▸ **Text section**:
[BEGIN]
While they’re most popular with time-poor adults, kids and teens are also drawn to the convenience of food apps. Research from Direct Line Insurance identified that one in three under 18s are using food delivery services at least once a week, while research from BBC Good Food found that 16-24-year-olds were spending more on food than any other age group – largely due to their love of takeaway deliveries and eating out.
Food delivery apps offer a world of choice that didn’t exist for previous generations of kids and teens – and they offer fast delivery. This level of convenience is second nature for Gen Z and Gen Alpha, who have grown up with smartphones and online shopping and are accustomed to ordering whatever they want, whenever they want it.
Consequently, when they’re away from home, young people’s top choices are also based on speedy service. When they’re not ordering on apps, they head to McDonald’s, Greggs and KFC, where they can choose to grab a table and eat in with friends or take their food away.
Research from the US identified that teenagers aren’t keen on restaurants with table service, which requires them to interact with waiting staff and wait for their food to be served. Instead, they prefer chains like McDonald’s, Greggs, KFC, Starbucks and Costa – the top five among GoHenry kids and teens – where they can order at the counter, on touchscreens, or via an app.
This chimes with GoHenry data: in the last year, GoHenry kids aged 6-18 who spent at McDonalds (which pioneered touch screen ordering in the UK back in 2015) spent an average of £28 over the year; those who spent at Greggs averaged £11 per year; those who spent at KFC spent an average of £17; and those who spent at Starbucks averaged £14 across the year; with an average of £12 per year for those who spent at Costa*. Their average transaction amount comes in at around £5-£6, except at Greggs, where they typically spend less than £3 per visit. These are notably smaller amounts than when they use food delivery apps, which often specify minimum order amounts or add a surcharge for low-value orders.
[END]
▸ **Written tasks**:
(a) According to the text on young people's food spending, in what year did McDonald's pioneer touch screen ordering in the UK?
(b) Please continue the text on young people's food spending, picking up after its last sentence.

▸ **Data**:
[BEGIN]
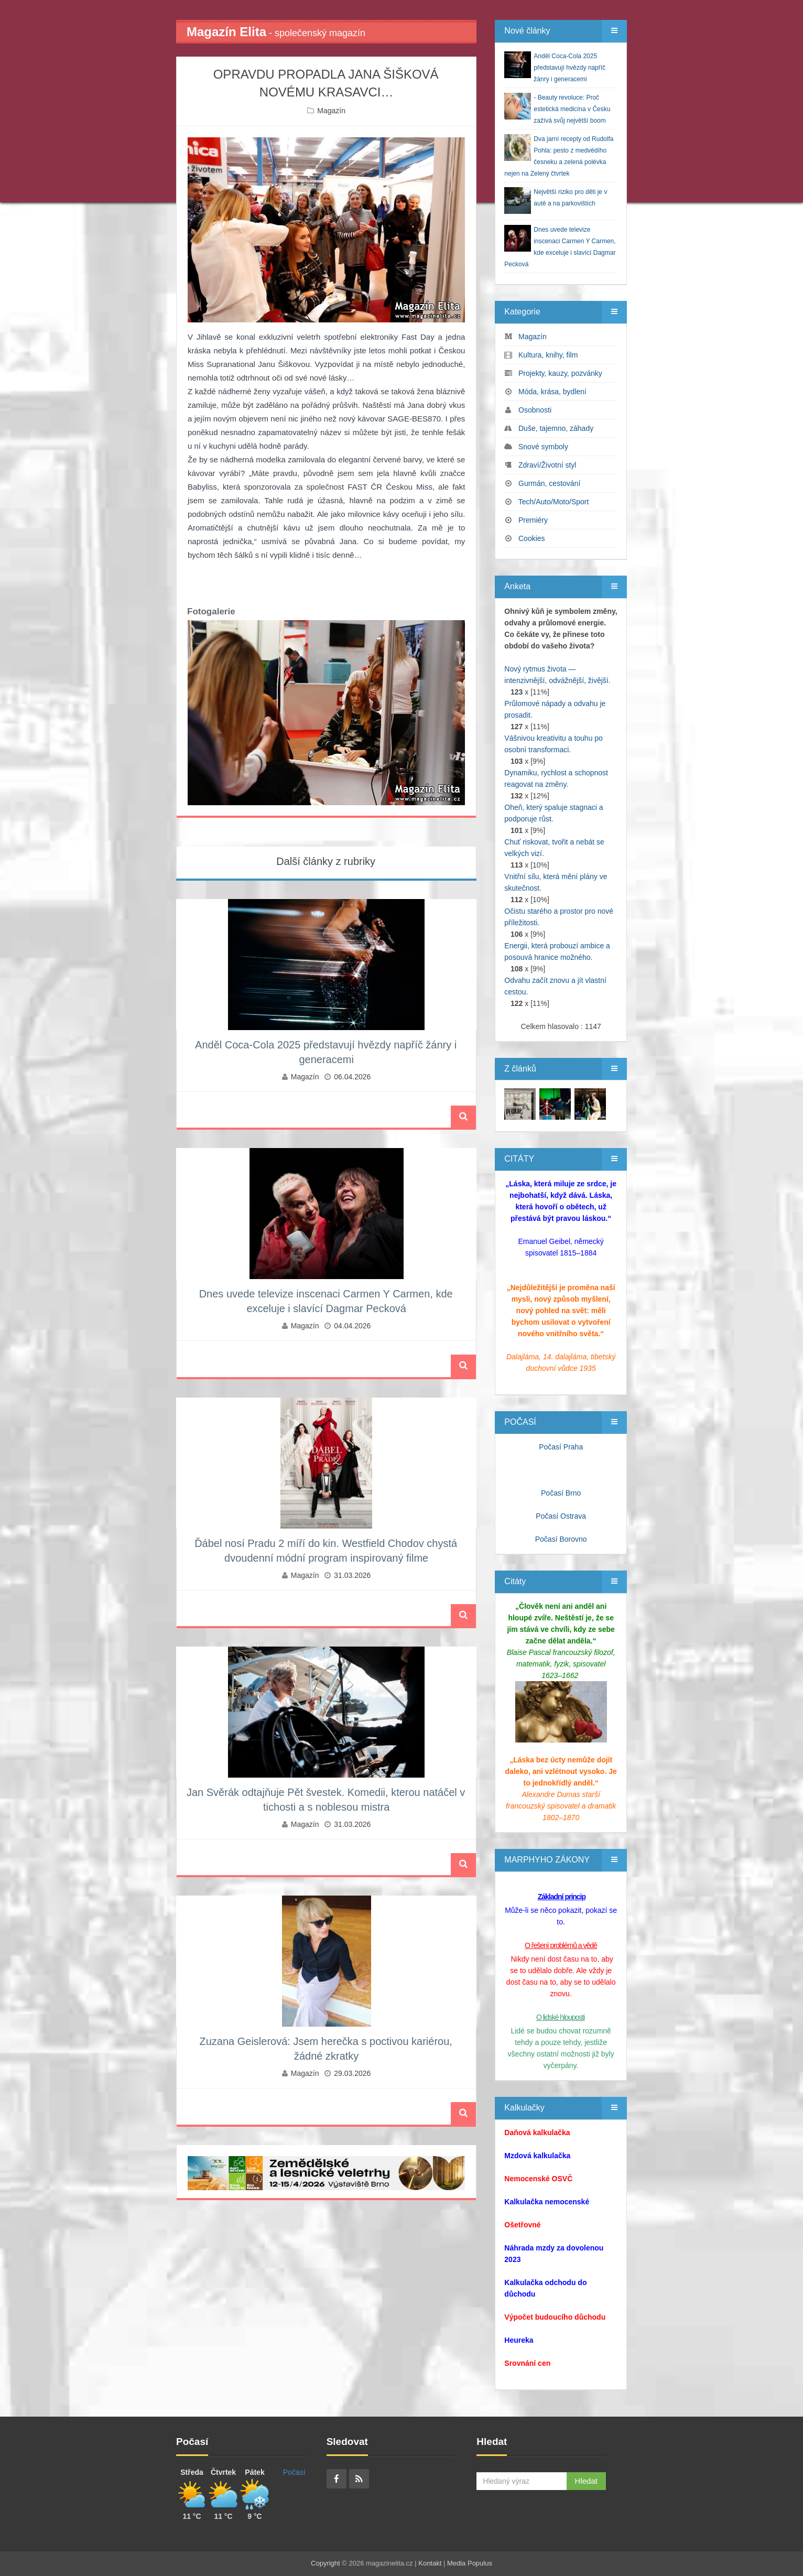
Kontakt (429, 2563)
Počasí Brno (561, 1493)
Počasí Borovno (561, 1539)
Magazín (331, 110)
[END]
▸ **Answers per task**:
(a) 2015

(b)
It’s reassuring to know that kids and teens can use their GoHenry card to buy food when they’re away from home or get a delivery from time to time. But if you’re concerned that they’re spending too much on convenience food, it’s easy to set spending rules and limits within your parent app. This means you can set a spending limit on transactions or even block some transactions – such as online spending or ATM withdrawals – on a temporary or permanent basis.
You’ll also get an instant notification every time they use their card, so you’ll know if the real reason that they can’t eat their dinner is because they filled up on snacks after school. This makes it far easier to support their independence and allows them to make their own spending decisions while also keeping an eye on their Bubble Tea consumption.
* Data based on a sample of over 1 million UK children aged 6-18, with GoHenry memberships, who were active between 31 October 2022 and 1 November 2023.